Is it me, or the idea of putting walking, talking corpses back inside their coffins is creepy as hell? I mean, the influence of Tim Burton is all over this novel, but I think it would terrify the iconic director. If death is not the end, if the happily ever after is to keep being yourself while rotting into nonexistence, wouldn't the worst nightmare being locked in a box, alone and without any light until the worms are done with you? It's a fate worse than death, because you're actually conscious in the nothingness. The worse part is that Gonzalo does this for his child, which makes it a borderline allegory for ethnic cleansing. Replace corpses with any ethnicity and you got a whole different book.
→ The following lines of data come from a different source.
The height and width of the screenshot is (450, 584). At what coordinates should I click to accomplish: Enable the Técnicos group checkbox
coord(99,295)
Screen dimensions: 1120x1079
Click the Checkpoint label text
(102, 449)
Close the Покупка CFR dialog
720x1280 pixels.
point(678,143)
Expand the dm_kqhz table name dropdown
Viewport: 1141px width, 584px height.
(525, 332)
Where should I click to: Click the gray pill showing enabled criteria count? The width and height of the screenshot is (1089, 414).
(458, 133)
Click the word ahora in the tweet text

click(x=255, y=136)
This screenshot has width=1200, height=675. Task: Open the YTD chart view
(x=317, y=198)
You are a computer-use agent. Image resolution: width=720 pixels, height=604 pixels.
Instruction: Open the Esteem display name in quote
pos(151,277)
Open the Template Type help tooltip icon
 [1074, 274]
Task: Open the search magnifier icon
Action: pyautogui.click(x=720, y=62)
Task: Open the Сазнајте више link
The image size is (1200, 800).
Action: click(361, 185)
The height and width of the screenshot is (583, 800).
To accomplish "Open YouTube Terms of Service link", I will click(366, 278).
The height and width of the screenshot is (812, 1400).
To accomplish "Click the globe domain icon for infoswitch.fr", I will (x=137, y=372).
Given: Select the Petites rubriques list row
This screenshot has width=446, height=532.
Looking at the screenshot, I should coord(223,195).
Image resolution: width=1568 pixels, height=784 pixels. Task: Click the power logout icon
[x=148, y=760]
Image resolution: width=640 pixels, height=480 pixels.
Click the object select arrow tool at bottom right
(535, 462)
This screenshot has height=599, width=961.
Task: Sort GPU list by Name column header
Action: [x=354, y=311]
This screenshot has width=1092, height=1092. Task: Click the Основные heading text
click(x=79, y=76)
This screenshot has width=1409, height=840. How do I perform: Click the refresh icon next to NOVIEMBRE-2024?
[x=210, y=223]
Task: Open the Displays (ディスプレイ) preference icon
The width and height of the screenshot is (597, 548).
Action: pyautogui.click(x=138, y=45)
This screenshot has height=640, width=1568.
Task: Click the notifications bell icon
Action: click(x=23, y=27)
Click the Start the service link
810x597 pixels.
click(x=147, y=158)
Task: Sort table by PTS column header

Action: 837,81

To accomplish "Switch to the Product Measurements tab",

Now, it's very possible The Mortuary Monster was meant to be an allegory for intolerance and it it is, it's a solid one that highlights the merciless and systematic nature of ethnic cleansing. But, I'm just not 100% sure it was meant to be taken that way. Gonzalo is driven by the idea of "normalcy", which means to him that the dead belong in a coffin, away from the living. The non-linear narrative also shows that Gonzalo's idea of normal was created from really abnormal circumstances involving abusive parenting, so he's semi-excused for what he does. So, The Mortuary Monster was somewhat of a mindfuck for me. It was clear to me what it was, but I didn't know if it was meant to be that way.
"Thought-provoking" would be a good way to describe Andrew James Stone's The Mortuary Monster, I suppose. It lures readers in with the talking, jiggling corpses of Tim Burton movies in order to expose a real and terrifying problem. At least, I'm pretty sure it does that. So yeah, that book might look cute as a button, but it's a strategy to get deep under your skin and freak you the hell out. So, I kind of liked The Mortuary Monster, but I'm not sure I liked it for the right reasons. Anyway, this one's going to be a potent conversation starter at your next book club meeting, so either way I'd suggest reading it. It's the kind of book you're bound to get in an argument over.